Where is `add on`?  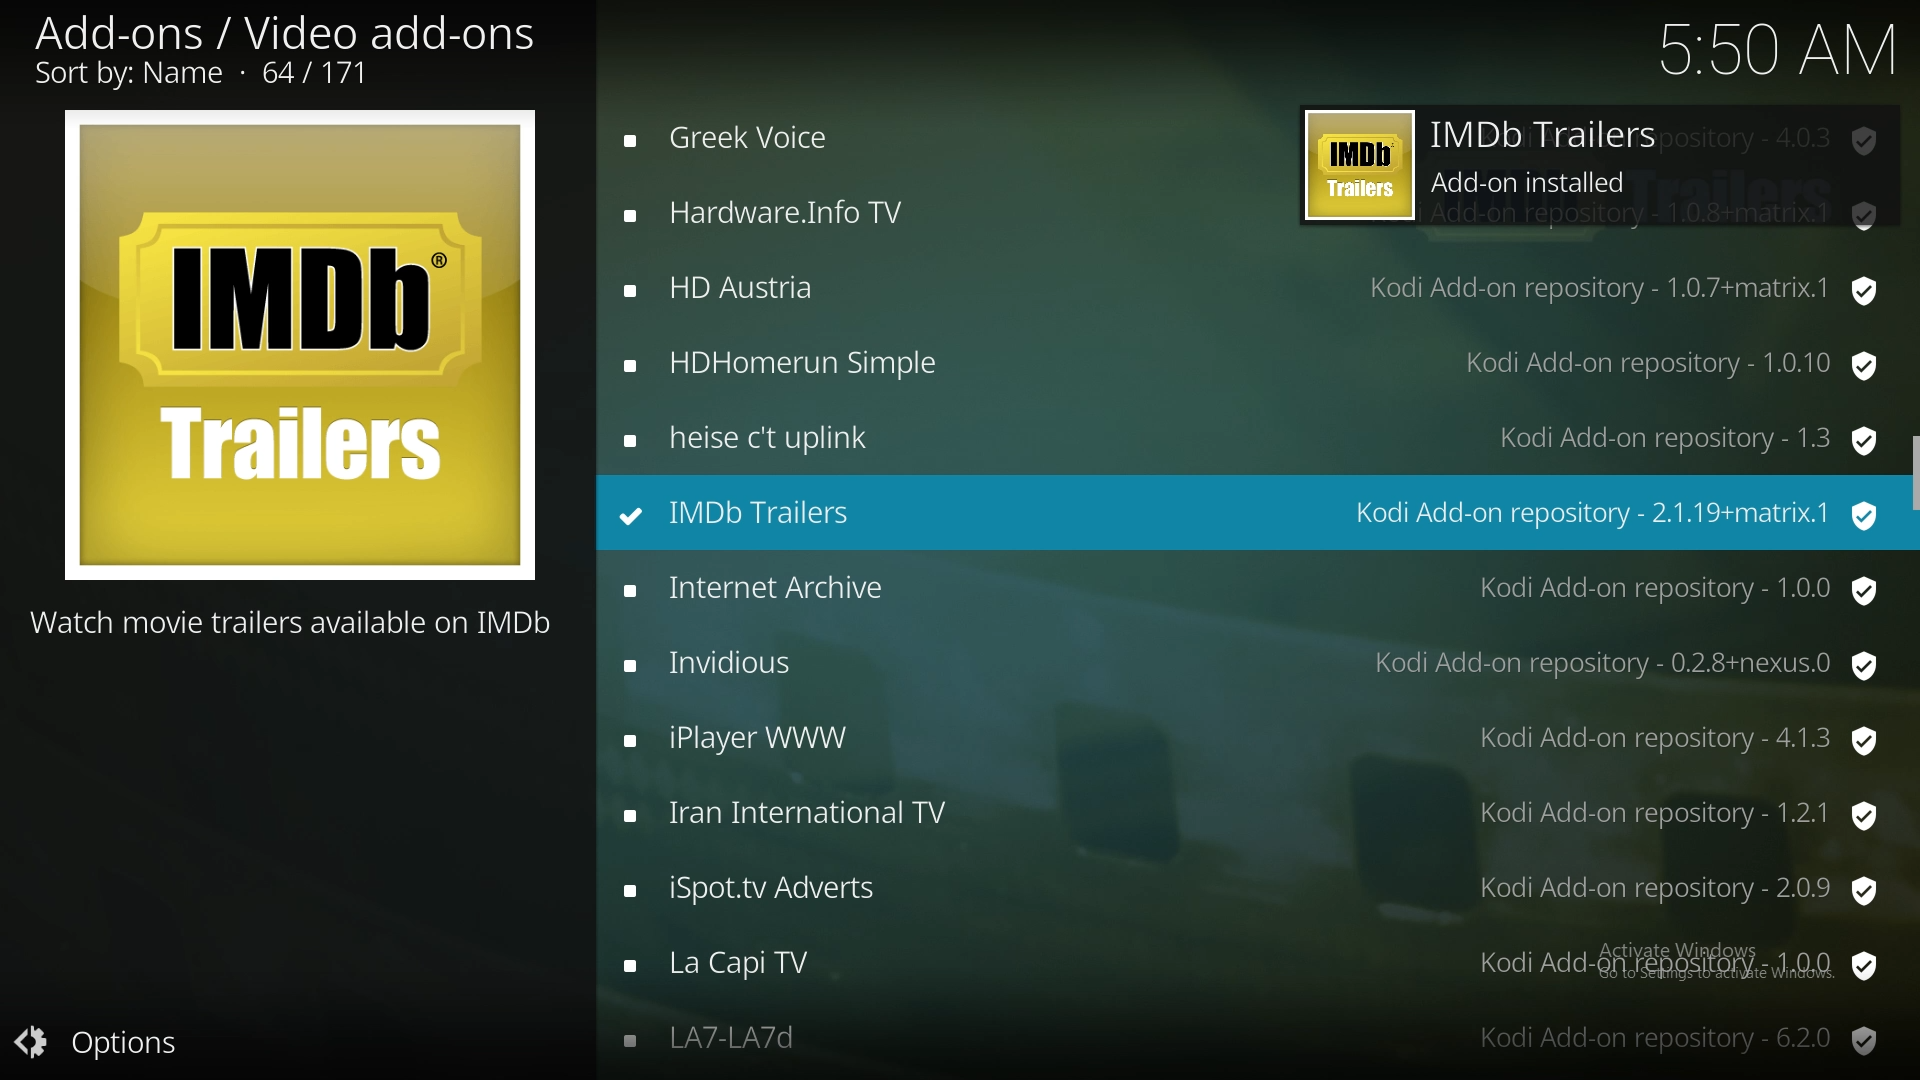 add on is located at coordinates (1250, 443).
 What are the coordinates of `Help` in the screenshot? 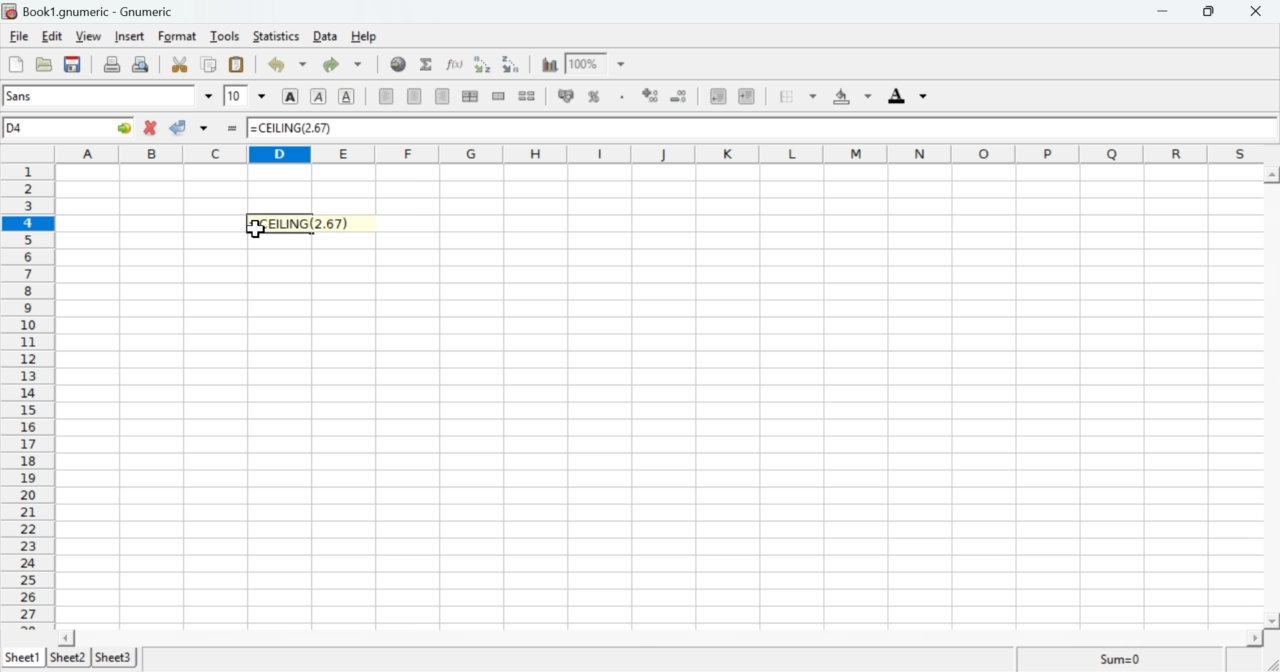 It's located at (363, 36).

...

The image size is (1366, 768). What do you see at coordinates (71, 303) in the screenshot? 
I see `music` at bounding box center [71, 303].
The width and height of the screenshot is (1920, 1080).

==

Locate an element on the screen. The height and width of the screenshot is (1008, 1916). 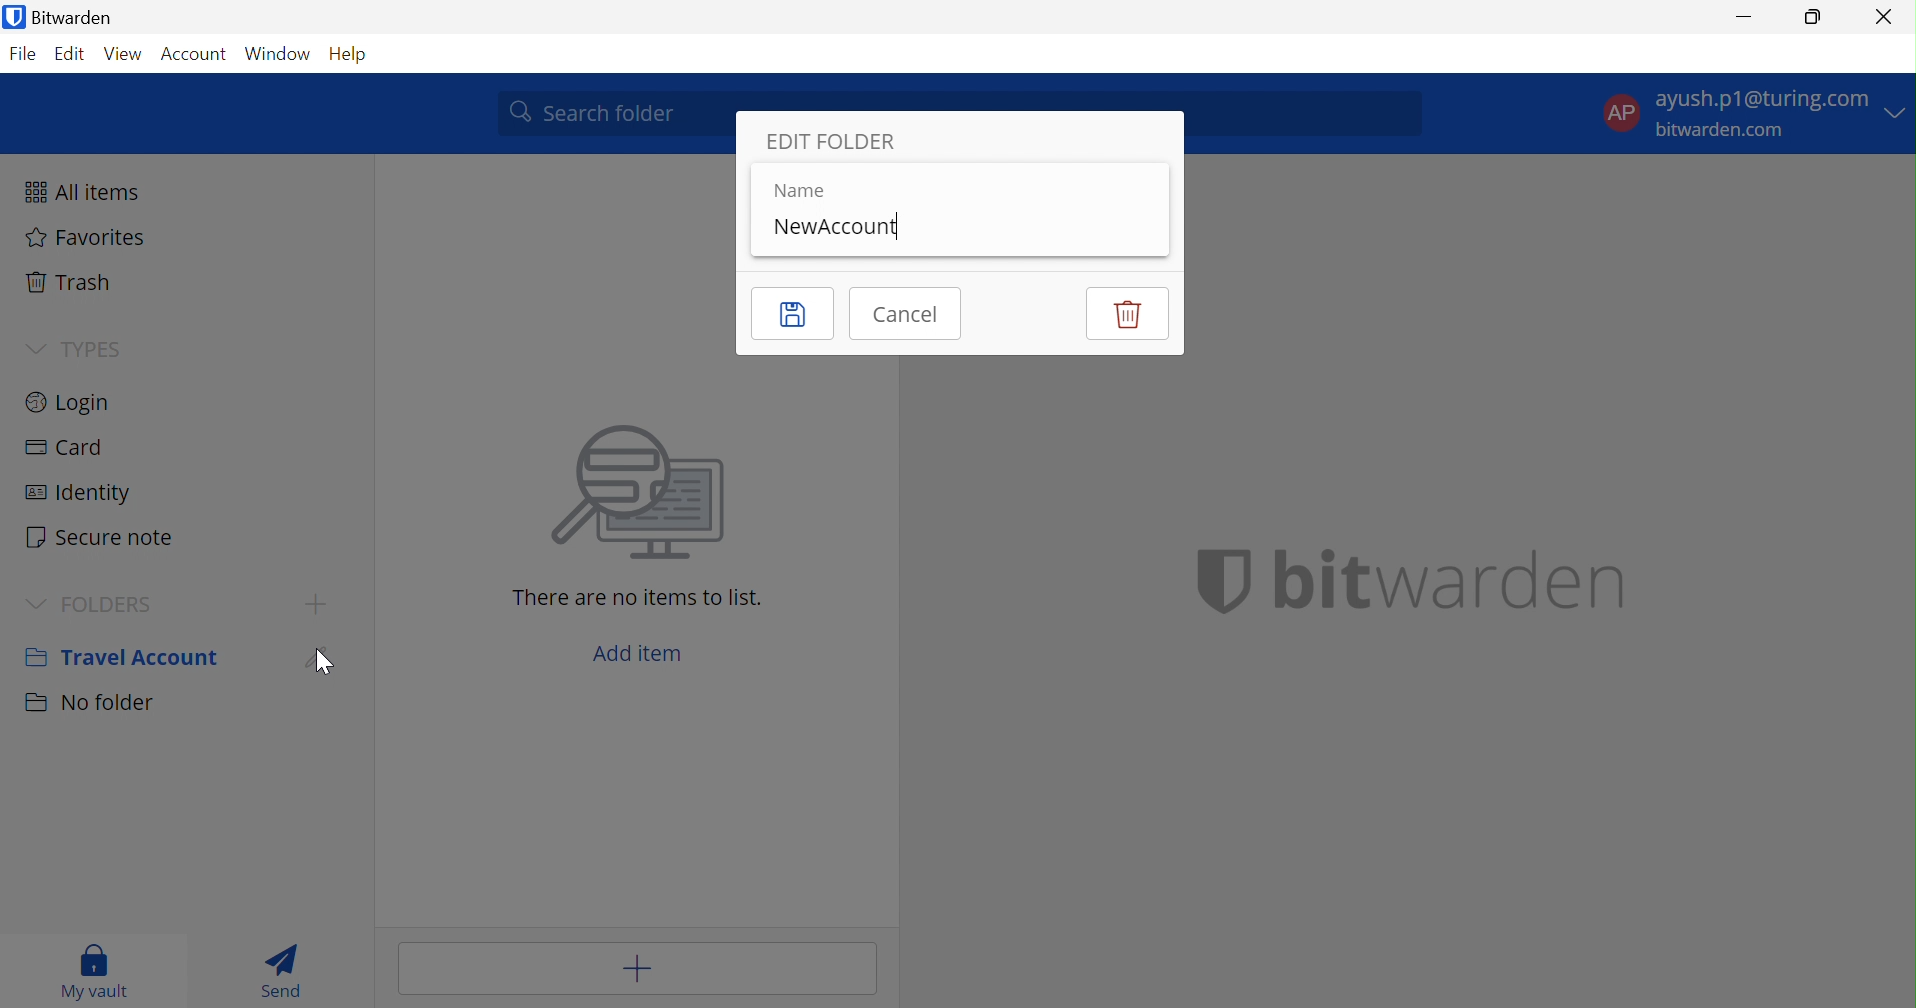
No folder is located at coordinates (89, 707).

The task ▸ Express the lines between the one containing "The image size" and the one containing "The width and", inclusive, as a JSON list of strings with one string per line and blank lines omitted.

Solved problem ▸
[
  "The image size is (1366, 768). What do you see at coordinates (71, 303) in the screenshot? ",
  "I see `music` at bounding box center [71, 303].",
  "The width and height of the screenshot is (1920, 1080)."
]